True life: trapped (one)

Originally Posted on The Yale Herald via UWIRE

If you’re driving, Genevieve Fowler, TC ’16, might not come along. “When I’m getting in a car with someone for the first time,” she says, “It’s a hit-or-miss thing.” We’re sitting on the concrete steps outside Blue State. I asked what scares her, and she answered within a few seconds as we watched cars go by on Wall Street.

“I’m a big fan of self-driving cars. You’re definitely less likely to get in a crash,” she tells me. As we continue talking, it seems that Fowler, a mechanical engineering major, trusts gears, circuits, and robots more than people. I found this shocking, given that I was there to interview her about a day in November of her freshman year, when a dinky elevator in Bingham — a different kind of self-driving car — trapped her for an hour and a half.

“But I didn’t do much freaking out,” she told me with a shrug. “I had faith in the engineering of the elevator.” Fowler was less calm, though, about her Math 230 problem set when the elevator car stopped moving. She took a break from the problem for dinner and told her friends not to wait as she grabbed her jacket from her room. She entered the elevator from the ninth floor, alone.

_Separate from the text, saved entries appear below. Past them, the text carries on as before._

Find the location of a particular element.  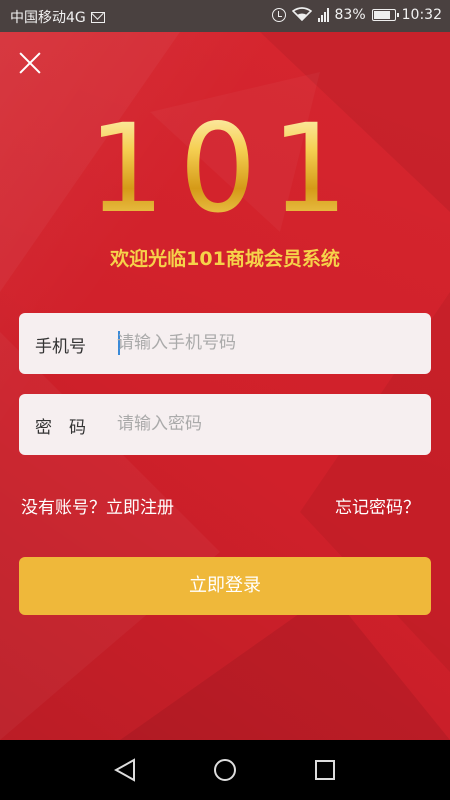

forgot-password-link: 忘记密码？ is located at coordinates (378, 506).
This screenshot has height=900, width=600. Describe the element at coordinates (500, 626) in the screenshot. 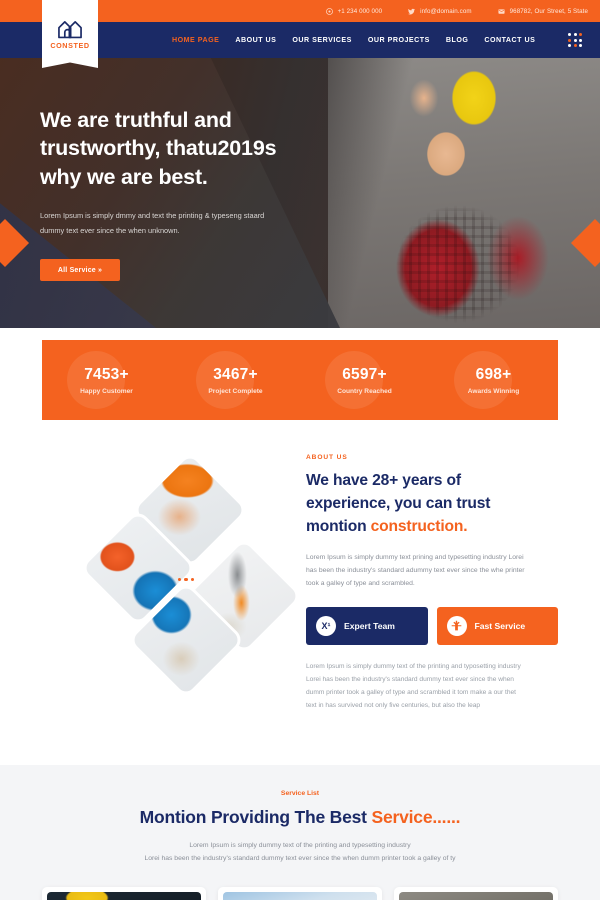

I see `fast-service-label: Fast Service` at that location.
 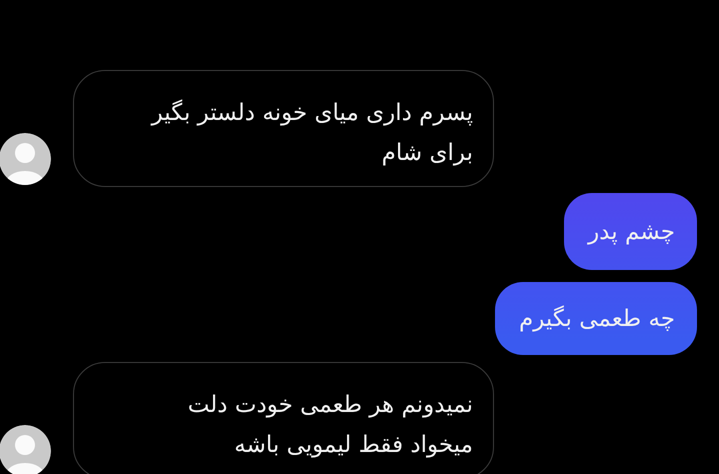 I want to click on message-text: پسرم داری میای خونه دلستر بگیر برای شام, so click(x=312, y=133).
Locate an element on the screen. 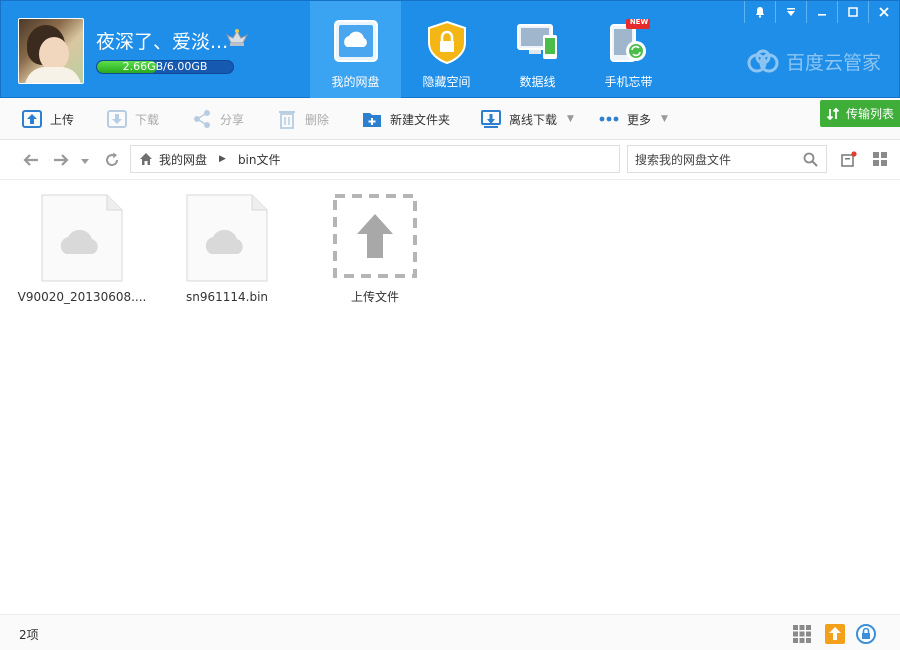 This screenshot has height=650, width=900. file-item: sn961114.bin is located at coordinates (227, 249).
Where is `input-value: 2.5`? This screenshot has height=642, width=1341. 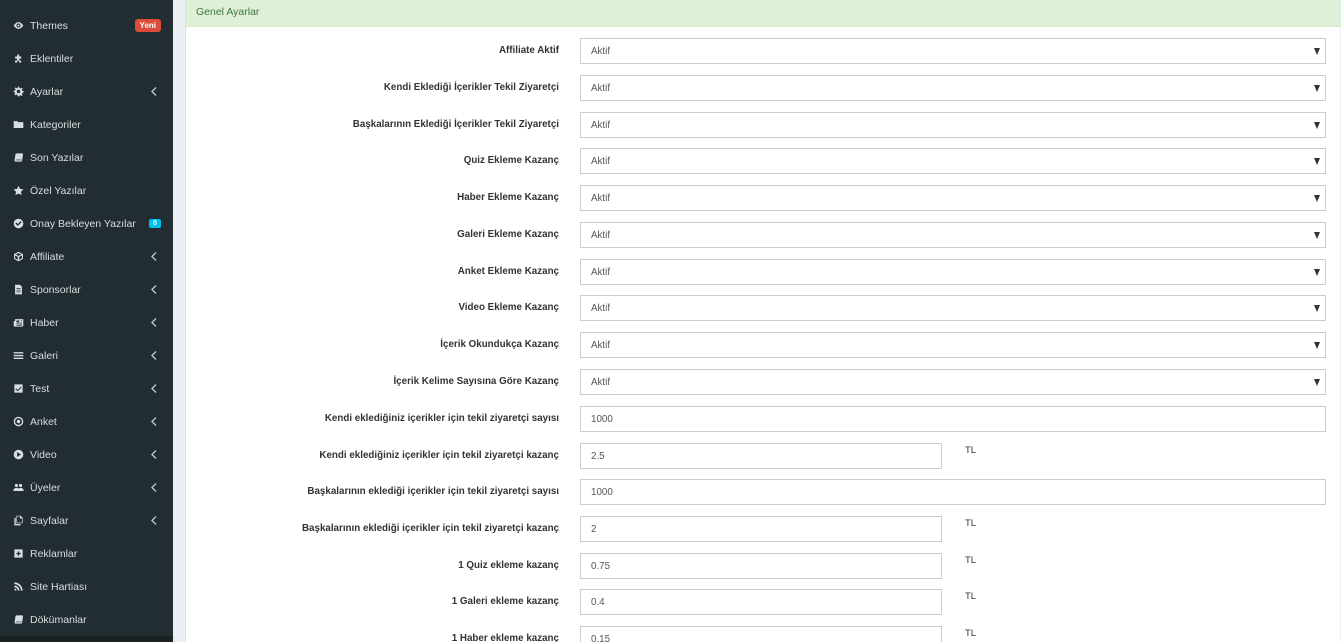 input-value: 2.5 is located at coordinates (598, 456).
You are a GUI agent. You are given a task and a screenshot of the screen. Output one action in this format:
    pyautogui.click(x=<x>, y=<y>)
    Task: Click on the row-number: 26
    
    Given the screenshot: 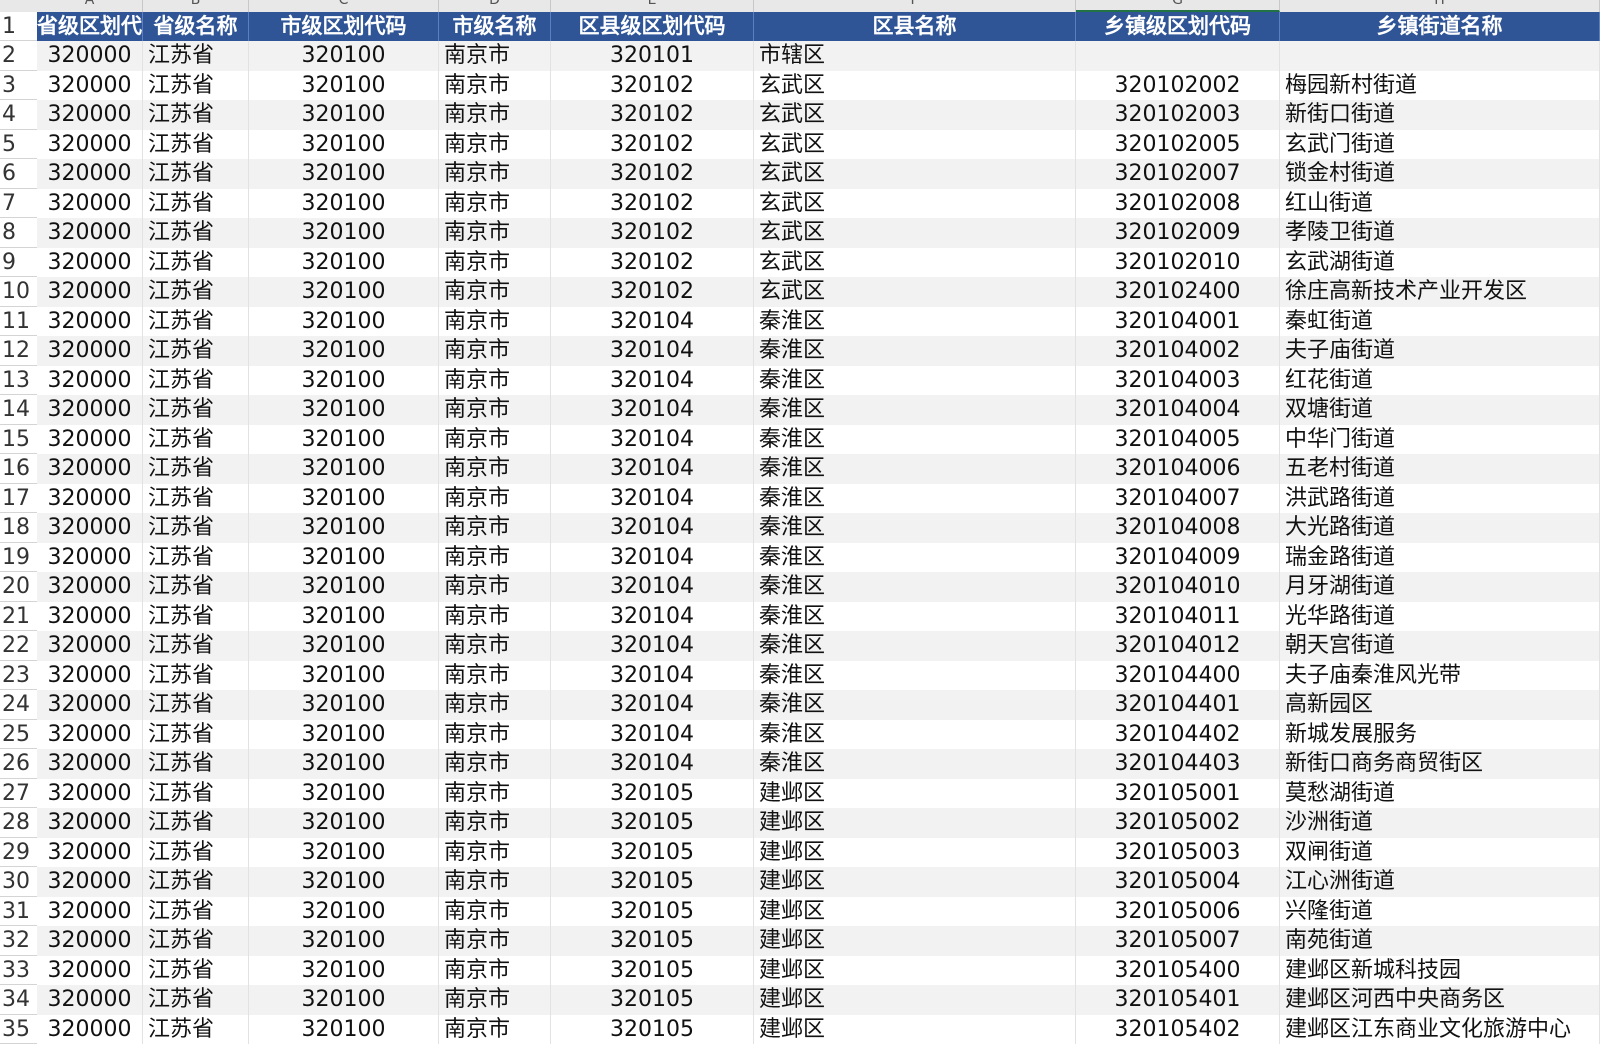 What is the action you would take?
    pyautogui.click(x=18, y=764)
    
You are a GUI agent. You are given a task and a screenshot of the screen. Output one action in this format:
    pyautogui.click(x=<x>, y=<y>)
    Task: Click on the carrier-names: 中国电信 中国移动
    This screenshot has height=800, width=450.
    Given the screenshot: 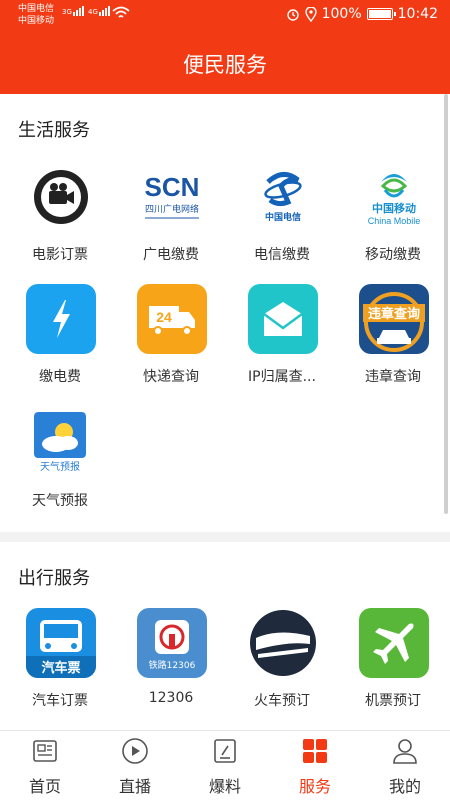 What is the action you would take?
    pyautogui.click(x=36, y=15)
    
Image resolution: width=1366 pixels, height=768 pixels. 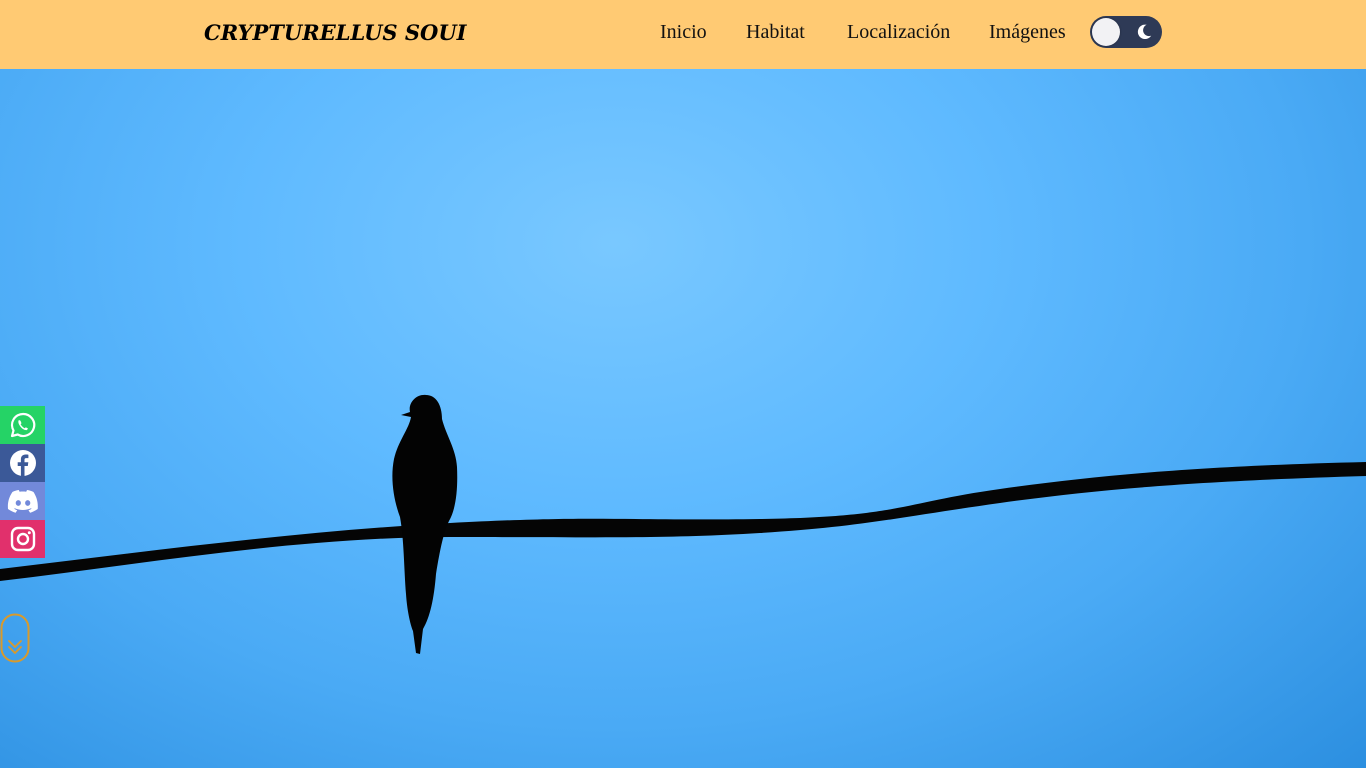 I want to click on chevron-down-icon, so click(x=15, y=647).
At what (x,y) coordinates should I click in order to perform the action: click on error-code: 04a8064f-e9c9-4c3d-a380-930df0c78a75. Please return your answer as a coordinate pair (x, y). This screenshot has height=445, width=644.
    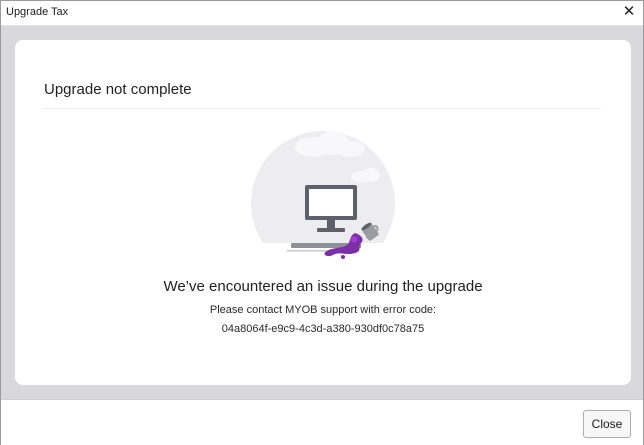
    Looking at the image, I should click on (323, 329).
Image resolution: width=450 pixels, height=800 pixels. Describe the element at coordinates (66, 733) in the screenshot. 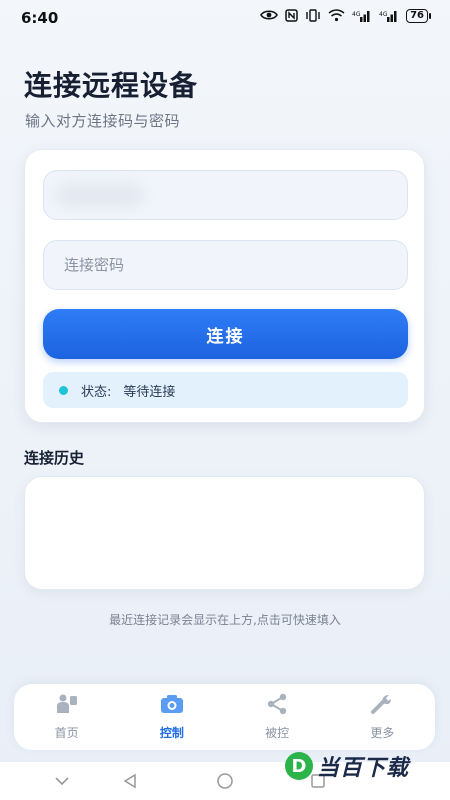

Just before she reached the first floor, though, “the doors just didn’t open,” she told me. She pressed the emergency call button, and the operator told her to hold on for a second. His voice returned, only to tell her the electrician had already gone home for the night. He called the fire department instead.

Fowler waited. She sat down. She texted her worried mom. She posted a Facebook status: “Stuck in an elevator… So hungry…” to which her grandmother commented, “Stay calm. Post results.” She believes the operator heard her talking on the phone with her boyfriend, who she called later, and that the operator must have pegged her as crazy.

The firemen eventually showed up, but the car wouldn’t budge. Since it was stuck between floors, the men had to belay down the shaft from the ninth floor, onto the roof of the elevator, and retrieve her from above. One of the men “thumped” on the roof to get in. It was then, during the moment of rescue, that Fowler felt her only twinge of anxiety. “I was thinking about that scene in The Silence of the Lambs when the body comes in through the top of the elevator,” she said.

With the help of the firemen, she climbed onto the roof of the car, put on a harness and helmet and belayed up the shaft, the rope suspended by what Fowler describes as a “pick-axe thing across the door frame.” Conveniently, Fowler is a rock-climber.

An hour and a half later, she emerged, sans blood and Hannibal Lector. She went to Claire’s to get the dinner she had missed and finished her problem set, wearing the jacket that, in a sense, caused the whole ordeal.